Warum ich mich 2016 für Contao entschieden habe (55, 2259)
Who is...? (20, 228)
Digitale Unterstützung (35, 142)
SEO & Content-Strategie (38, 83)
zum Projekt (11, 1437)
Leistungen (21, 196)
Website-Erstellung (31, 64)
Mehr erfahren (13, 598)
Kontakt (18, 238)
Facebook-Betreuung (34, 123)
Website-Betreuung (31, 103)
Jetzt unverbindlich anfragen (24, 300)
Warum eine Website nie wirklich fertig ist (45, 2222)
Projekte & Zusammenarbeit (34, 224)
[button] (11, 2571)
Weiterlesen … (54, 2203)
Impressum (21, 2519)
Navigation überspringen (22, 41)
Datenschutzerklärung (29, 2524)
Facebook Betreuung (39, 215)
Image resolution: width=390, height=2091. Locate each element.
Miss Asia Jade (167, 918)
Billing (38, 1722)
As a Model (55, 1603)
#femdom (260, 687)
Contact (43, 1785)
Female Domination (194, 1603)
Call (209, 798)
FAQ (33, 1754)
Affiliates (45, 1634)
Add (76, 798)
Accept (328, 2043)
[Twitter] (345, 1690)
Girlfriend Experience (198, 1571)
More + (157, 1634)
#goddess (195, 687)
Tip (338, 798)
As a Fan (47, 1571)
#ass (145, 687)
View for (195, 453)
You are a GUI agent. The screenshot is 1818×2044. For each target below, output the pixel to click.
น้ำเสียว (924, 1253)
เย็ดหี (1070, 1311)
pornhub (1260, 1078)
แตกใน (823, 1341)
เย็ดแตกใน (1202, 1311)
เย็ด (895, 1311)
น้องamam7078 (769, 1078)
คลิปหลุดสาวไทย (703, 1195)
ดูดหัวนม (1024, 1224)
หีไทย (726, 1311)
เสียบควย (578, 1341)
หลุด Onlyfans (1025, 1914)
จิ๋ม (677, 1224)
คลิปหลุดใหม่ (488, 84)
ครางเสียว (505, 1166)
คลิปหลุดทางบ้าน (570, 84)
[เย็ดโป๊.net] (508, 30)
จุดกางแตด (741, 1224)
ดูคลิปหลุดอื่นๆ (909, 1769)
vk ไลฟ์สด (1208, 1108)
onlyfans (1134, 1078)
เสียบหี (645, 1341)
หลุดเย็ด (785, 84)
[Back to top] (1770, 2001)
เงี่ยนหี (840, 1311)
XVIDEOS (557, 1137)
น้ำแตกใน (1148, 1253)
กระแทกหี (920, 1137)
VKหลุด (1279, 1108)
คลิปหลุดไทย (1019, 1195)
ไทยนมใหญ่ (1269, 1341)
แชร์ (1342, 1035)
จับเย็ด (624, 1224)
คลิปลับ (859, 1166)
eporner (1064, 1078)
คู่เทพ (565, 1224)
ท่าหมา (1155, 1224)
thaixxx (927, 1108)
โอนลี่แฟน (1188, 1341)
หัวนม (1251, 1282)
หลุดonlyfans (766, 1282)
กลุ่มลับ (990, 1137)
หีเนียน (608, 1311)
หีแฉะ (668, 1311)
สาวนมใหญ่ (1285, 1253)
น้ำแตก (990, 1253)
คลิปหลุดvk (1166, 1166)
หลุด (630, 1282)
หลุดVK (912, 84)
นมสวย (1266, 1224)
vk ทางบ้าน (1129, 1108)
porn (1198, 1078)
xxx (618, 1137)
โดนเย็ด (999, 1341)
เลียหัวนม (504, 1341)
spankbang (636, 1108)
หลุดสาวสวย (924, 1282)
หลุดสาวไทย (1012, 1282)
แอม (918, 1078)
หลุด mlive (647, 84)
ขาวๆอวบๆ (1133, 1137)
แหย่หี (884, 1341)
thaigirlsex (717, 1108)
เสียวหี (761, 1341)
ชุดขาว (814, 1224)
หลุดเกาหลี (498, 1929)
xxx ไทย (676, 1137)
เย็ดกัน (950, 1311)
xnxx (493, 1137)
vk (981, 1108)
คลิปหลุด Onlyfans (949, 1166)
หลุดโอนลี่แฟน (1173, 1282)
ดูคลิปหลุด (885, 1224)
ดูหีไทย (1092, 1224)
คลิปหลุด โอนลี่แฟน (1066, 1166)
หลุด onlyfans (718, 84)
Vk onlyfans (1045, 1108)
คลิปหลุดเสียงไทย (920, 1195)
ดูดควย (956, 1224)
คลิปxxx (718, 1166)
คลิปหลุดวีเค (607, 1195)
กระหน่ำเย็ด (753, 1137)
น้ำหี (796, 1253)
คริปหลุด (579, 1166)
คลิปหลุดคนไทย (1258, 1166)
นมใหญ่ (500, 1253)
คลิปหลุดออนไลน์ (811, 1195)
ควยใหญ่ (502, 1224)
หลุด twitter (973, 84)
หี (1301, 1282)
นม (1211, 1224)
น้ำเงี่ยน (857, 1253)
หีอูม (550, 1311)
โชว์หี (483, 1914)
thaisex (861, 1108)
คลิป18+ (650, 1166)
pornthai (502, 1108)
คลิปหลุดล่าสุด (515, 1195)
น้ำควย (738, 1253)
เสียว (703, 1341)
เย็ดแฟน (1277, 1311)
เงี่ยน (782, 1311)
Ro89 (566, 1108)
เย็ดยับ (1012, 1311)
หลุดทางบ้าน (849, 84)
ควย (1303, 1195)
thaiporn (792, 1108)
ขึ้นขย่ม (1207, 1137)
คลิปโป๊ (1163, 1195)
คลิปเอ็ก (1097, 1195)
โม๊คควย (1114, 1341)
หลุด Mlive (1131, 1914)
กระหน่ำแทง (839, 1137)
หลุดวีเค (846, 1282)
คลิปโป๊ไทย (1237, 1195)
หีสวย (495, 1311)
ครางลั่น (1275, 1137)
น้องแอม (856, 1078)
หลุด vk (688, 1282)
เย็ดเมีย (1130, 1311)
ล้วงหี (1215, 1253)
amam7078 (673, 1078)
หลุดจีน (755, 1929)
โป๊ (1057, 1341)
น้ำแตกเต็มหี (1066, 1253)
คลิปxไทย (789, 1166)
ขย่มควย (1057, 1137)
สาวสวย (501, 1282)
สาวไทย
□ □ □ □ □
> _PROBLEM DESCRIPTION_
The word "each" occurs on some lines of the entries. Work out how many such lines there are and reply with the number alone.

> _RESPONSE TO THE EXERCISE_
2